Recognize that markets have changed, probably for the foreseeable future. In other words, don’t expect a rapid return to a roaring bull. That includes a market driven more by momentum and price patterns than by “intrinsic value,” as Graham called it.

  • The best defense is…a great defense! But many investors don’t have one: Running to cash or short-term bonds is one way to try to defend against the bear, but all you are doing is playing a guessing game with your money. Every bear market is different. Some rally back fast; your attempts at timing could backfire. One idea is to use portfolio hedges (inverse ETFs or perhaps put options) to prevent major losses, instead of holding a huge cash position, which many programs advise.
  • Income investors are approaching a “dream” scenario: Bear markets allow you to buy companies you wish you had bought the last time around. But now you can buy at yields you can lock into for several years and be very happy with. After all, when stock prices go down, yields go up.
  • Do the equity manager “two-step.” Have patience now, be contrarian later. Bear markets allow us to reset our portfolios. The idea is that we identify which current holdings to keep and which stocks we want to buy when everything is marked down significantly.
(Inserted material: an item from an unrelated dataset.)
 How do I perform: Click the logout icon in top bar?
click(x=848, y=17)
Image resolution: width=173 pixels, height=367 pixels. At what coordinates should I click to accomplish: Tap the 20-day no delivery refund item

  • Investing goals are best thought of over periods of three to five years: Some of the biggest mistakes we see in investing have to do with inconsistent time horizons. It is one of the first things a new client discusses with an investment advisor, yet it seems all of that forethought is forgotten once the market pulls back a bit. Rather than get caught up with the recent decline in your portfolio, or become one of those you just lost or be one of those “buy-and-hold forever” types, the healthiest balance is to focus on what you want to accomplish over the next three to five years, regardless of market conditions.

Want more ideas on how to navigate the bear market? Or what to buy once stocks finally bottom and start gaining steam again? Click here to subscribe to my Cabot ETF Strategist, where I not only recommend a full portfolio of ETFs and index funds but also help you allocate and diversify properly.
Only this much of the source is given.